Despite his untimely death at the age of 34, Lowell George left an indelible mark on the world of slide guitar and country music as a whole. His influence can be heard in the work of countless musicians who came after him, and his legacy as a musician and songwriter continues to be celebrated by fans around the world.
After exploring the history, iconic riffs, techniques, and famous slide guitar players in country music, it’s clear that slide guitar has played an essential role in the genre’s development and success.
From the early days of country music, slide guitar has been used to add a certain twang to the sound, giving it a distinctive character. With the rise of electric instruments, slide guitar techniques were able to evolve and expand, with players like Sonny Landreth and Ry Cooder pushing the boundaries of what slide guitar could do in the genre.

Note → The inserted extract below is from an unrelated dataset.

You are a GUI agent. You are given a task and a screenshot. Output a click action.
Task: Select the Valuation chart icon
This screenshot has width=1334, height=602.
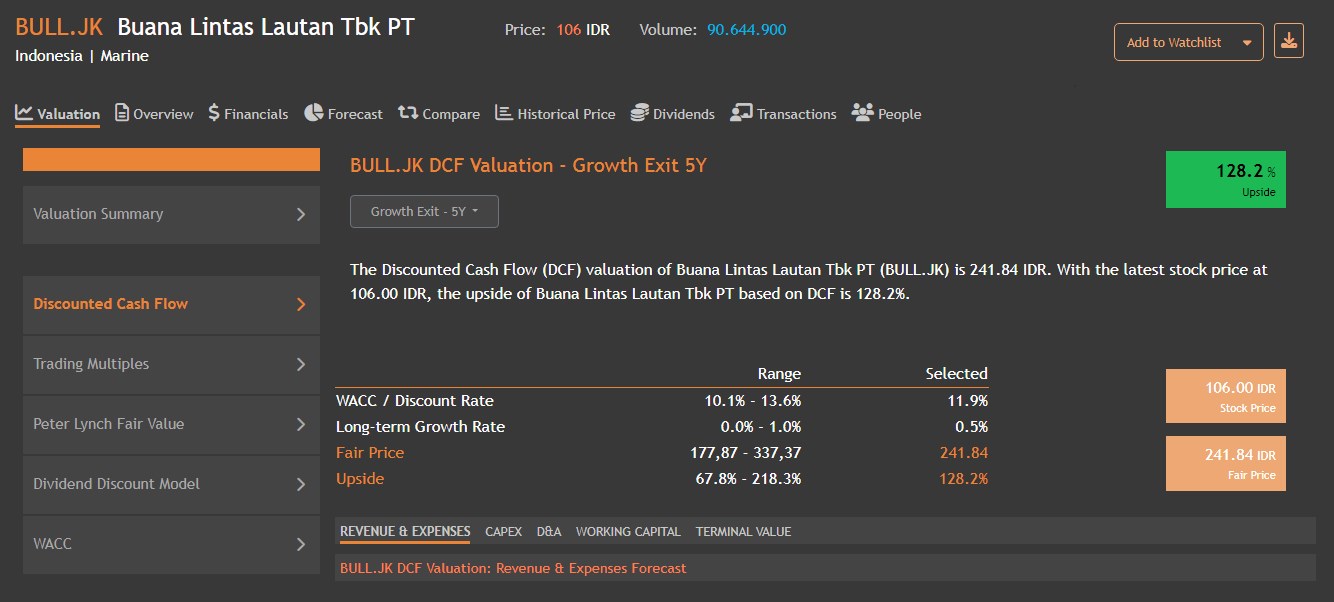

When it comes to iconic riffs, there are countless examples of slide guitar being used to create memorable hooks and melodies. From Garth Brooks’ ‘Friends in Low Places’ to Dwight Yoakam’s ‘Little Sister,’ slide guitar has left an indelible mark on some of country music’s most beloved tracks.
As for techniques and approaches, there are several key elements to playing slide guitar effectively in a country context. Whether it’s choosing the right slide, adjusting guitar action and string gauges, or mastering vibrato, every element plays a crucial role in achieving that signature slide guitar sound.
And of course, we must acknowledge the contributions of some of country music’s most talented slide guitar players. From the late, great Duane Allman to the innovative Sonny Landreth, these guitarists have helped define the sound of country music through their use of slide guitar.
All in all, it’s clear that slide guitar will continue to play a critical role in the future of country music. Whether it’s through new techniques and approaches or by building on the genre’s rich history, there’s no denying that slide guitar is a staple of country music and will remain so for years to come.
Frequently Asked Questions
What is slide guitar?
Slide guitar is a technique of playing guitar where a tube, known as a slide or bottleneck, is used to slide up and down the strings instead of pressing the strings with the fingers directly.
What is the difference between fingerpicking and flatpicking?
Fingerpicking is a guitar playing technique where the strings are plucked with the fingers, while flatpicking uses a guitar pick to strum the strings.
What are open tunings?
Open tunings are when the guitar is tuned so that the strings are tuned to a chord, allowing the player to create a specific sound or drone.
Why is vibrato important in slide guitar?
Vibrato is important in slide guitar as it creates a sense of pitch wavering and tension, adding character and emotion to the sound.
What is the best type of slide for country slide guitar?
The best type of slide for country slide guitar is a glass slide, as it provides a sweeter and smoother sound compared to metal slides.
What guitar string gauges are commonly used for slide guitar?
Commonly used guitar string gauges for slide guitar are heavier than the usual gauge, with ranges from .011 to .013 inches for the high E string and .014 to .018 inches for the low E string.
What famous country songs are known to use slide guitar?
Famous country songs that are known to use slide guitar include ‘He Stopped Loving Her Today’ by George Jones, ‘Friends in Low Places’ by Garth Brooks, and ‘Copperhead Road’ by Steve Earle.
Who are some of the most iconic slide guitar players in country music?
Some of the most iconic slide guitar players in country music include Sonny Landreth, Ry Cooder, and Duane Allman.
Can you use slide guitar in other genres besides country?
Yes, slide guitar can be used in other genres besides country, including blues, rock, and even metal.
Why is slide guitar important in the history of country music?
Slide guitar is important in the history of country music as it creates a distinct sound that is unique and memorable, adding to the overall emotion and storytelling of the songs.